§ **What to work on**
Word for word, set down the records and skip each picture.

§ **Data extracts**

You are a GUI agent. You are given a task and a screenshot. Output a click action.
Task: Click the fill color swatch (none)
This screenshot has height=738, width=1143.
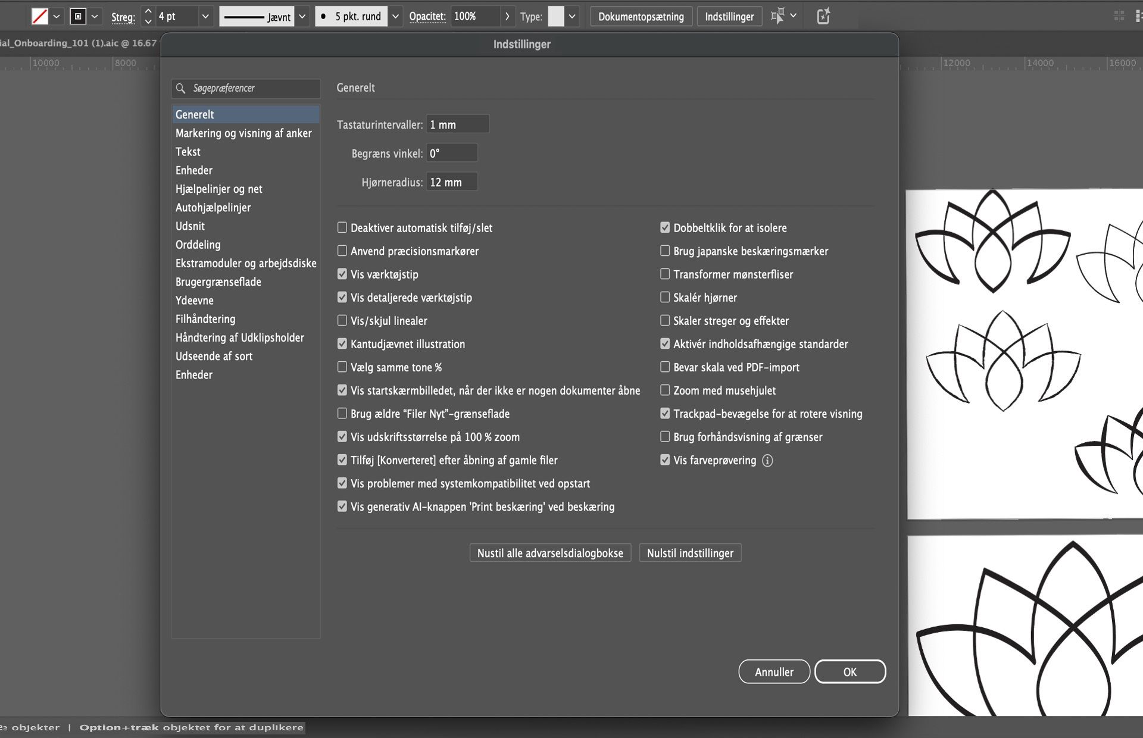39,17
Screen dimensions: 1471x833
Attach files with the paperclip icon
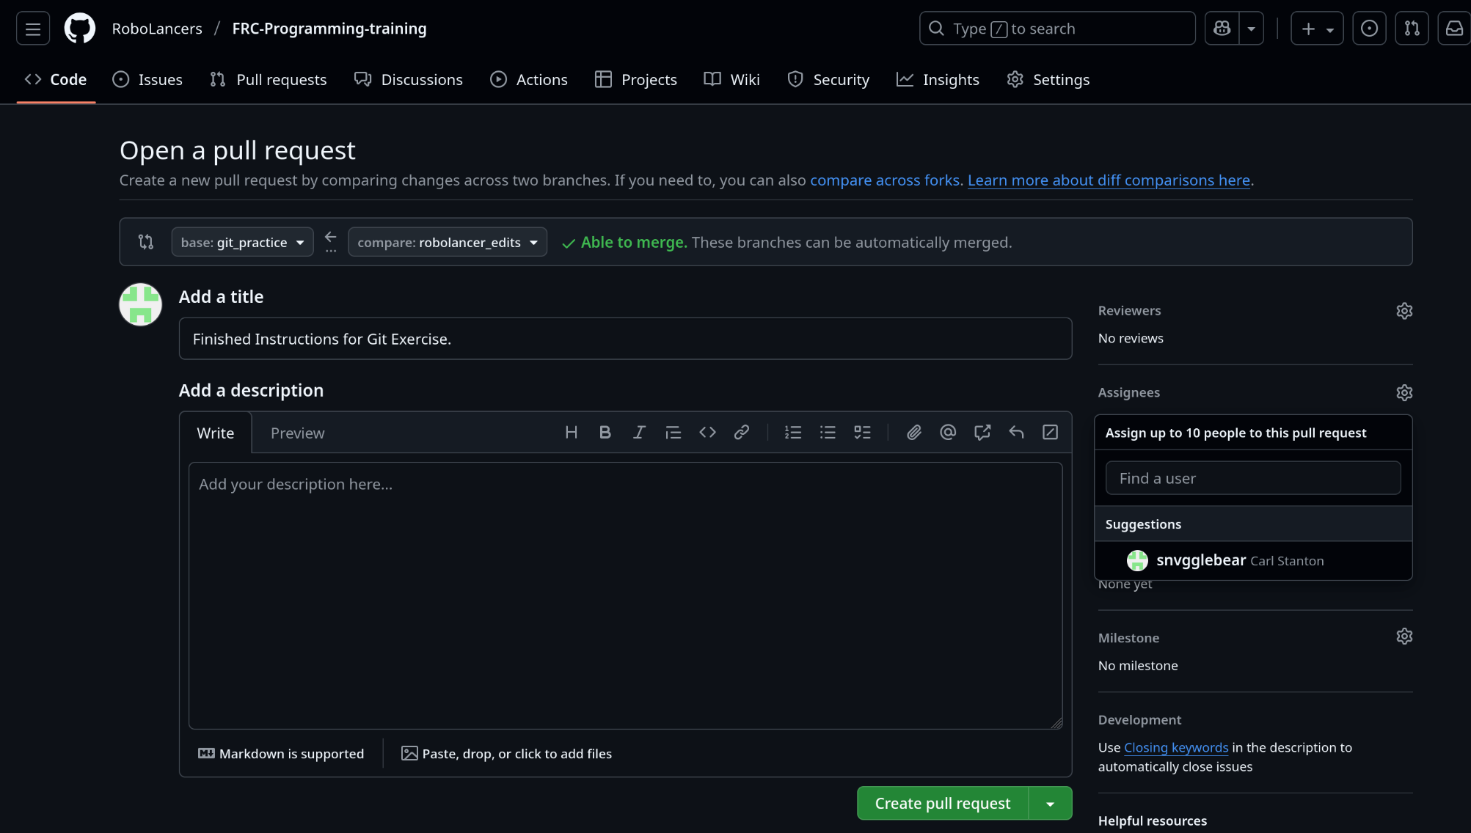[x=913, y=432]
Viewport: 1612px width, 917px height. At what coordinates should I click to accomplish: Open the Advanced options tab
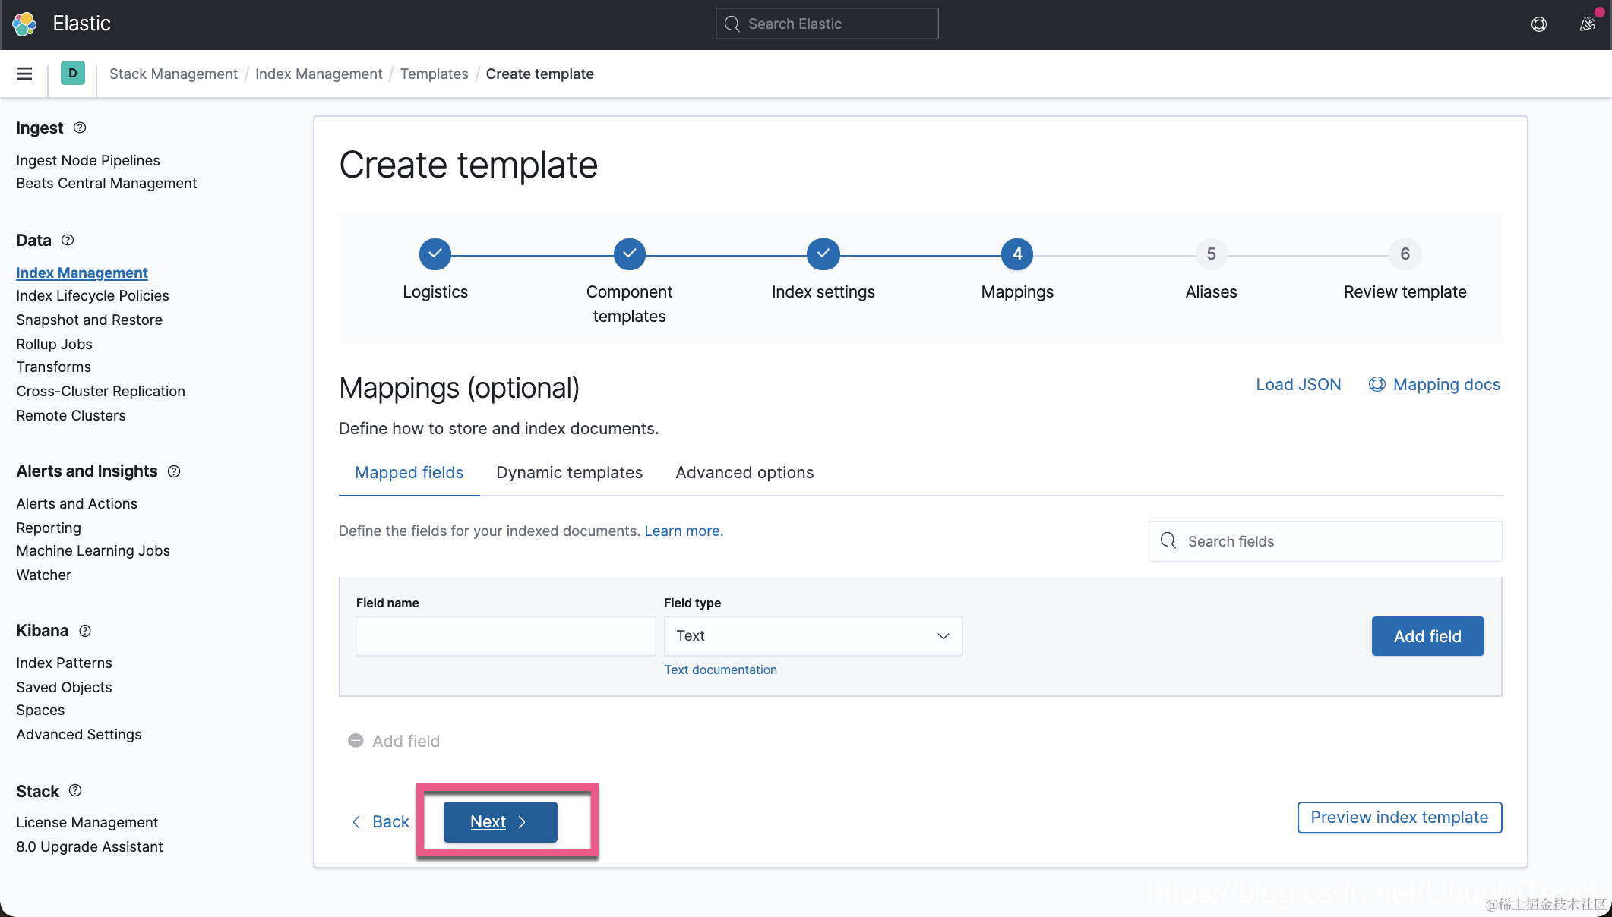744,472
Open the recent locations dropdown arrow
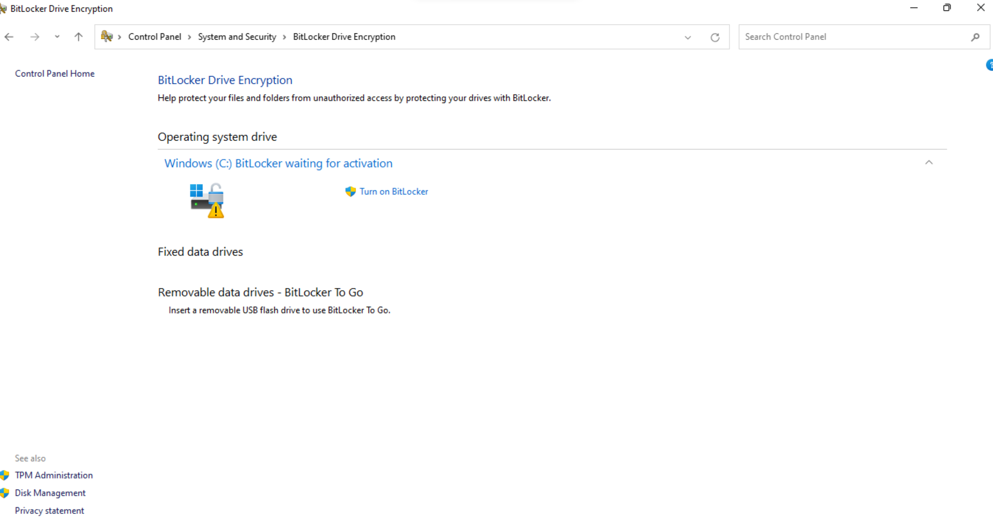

§ **Your response**
You are a GUI agent. You are given a task and a screenshot. Output a click action.
Task: Click the fill color swatch (none)
This screenshot has height=738, width=1143.
39,17
Screen dimensions: 1471x833
Attach files with the paperclip icon
[x=913, y=432]
Viewport: 1612px width, 917px height. At what coordinates should I click to accomplish: Open the Advanced options tab
744,472
Open the recent locations dropdown arrow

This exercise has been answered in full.